## [Task item]
Begin at the line containing "Given: Click the Log in link" and copy each line exactly through the end of the records, leaving out what comes before.

## [Record extracts]
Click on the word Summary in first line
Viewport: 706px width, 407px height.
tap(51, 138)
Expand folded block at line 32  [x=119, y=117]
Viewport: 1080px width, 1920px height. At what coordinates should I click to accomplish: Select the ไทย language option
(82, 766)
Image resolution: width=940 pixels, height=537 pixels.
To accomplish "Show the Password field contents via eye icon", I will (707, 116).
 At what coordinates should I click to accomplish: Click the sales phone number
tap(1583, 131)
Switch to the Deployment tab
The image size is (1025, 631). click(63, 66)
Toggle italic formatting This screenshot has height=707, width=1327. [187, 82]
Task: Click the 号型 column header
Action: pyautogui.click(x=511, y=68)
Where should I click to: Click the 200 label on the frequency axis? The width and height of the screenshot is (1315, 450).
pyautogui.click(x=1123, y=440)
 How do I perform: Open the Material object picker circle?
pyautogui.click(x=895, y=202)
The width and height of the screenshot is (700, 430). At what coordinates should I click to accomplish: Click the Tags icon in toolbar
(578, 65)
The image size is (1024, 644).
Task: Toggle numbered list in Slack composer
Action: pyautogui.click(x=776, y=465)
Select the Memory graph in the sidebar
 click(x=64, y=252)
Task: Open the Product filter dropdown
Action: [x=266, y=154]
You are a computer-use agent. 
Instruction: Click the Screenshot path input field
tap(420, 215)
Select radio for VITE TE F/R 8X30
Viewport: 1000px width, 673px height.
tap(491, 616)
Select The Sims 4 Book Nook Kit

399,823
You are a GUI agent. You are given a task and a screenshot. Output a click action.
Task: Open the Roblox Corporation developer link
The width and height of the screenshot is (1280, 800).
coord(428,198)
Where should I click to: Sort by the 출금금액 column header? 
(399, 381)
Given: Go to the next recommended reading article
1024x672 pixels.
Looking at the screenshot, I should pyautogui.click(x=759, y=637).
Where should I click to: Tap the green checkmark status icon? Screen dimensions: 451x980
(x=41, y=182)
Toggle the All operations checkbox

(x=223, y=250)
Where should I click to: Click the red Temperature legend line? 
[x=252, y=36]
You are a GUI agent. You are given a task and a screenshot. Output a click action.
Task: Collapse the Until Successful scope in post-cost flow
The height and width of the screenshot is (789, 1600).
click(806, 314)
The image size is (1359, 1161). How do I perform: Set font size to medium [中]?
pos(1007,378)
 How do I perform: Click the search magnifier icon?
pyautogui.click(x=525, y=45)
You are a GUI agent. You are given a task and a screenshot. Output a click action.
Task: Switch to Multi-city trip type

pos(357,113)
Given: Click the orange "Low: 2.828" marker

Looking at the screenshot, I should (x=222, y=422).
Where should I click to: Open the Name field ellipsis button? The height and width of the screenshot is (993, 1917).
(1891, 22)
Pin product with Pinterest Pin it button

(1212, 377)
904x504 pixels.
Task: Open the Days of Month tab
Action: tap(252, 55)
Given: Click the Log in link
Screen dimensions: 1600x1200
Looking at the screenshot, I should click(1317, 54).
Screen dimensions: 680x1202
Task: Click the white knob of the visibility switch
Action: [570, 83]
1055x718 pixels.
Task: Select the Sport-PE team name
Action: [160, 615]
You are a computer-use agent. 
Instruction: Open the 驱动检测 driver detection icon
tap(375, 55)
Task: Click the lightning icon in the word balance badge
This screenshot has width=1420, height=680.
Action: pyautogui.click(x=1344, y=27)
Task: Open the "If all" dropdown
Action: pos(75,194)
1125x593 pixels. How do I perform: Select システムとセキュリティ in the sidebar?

## [Solution]
Given: Click the Log in link
Screen dimensions: 1600x1200
Looking at the screenshot, I should click(1317, 54).
Screen dimensions: 680x1202
Task: Click the white knob of the visibility switch
Action: [570, 83]
1055x718 pixels.
Task: Select the Sport-PE team name
Action: [160, 615]
You are a computer-use agent. 
Instruction: Open the 驱动检测 driver detection icon
tap(375, 55)
Task: Click the lightning icon in the word balance badge
This screenshot has width=1420, height=680.
Action: pyautogui.click(x=1344, y=27)
Task: Open the "If all" dropdown
Action: pos(75,194)
1125x593 pixels. How do I perform: Select システムとセキュリティ in the sidebar?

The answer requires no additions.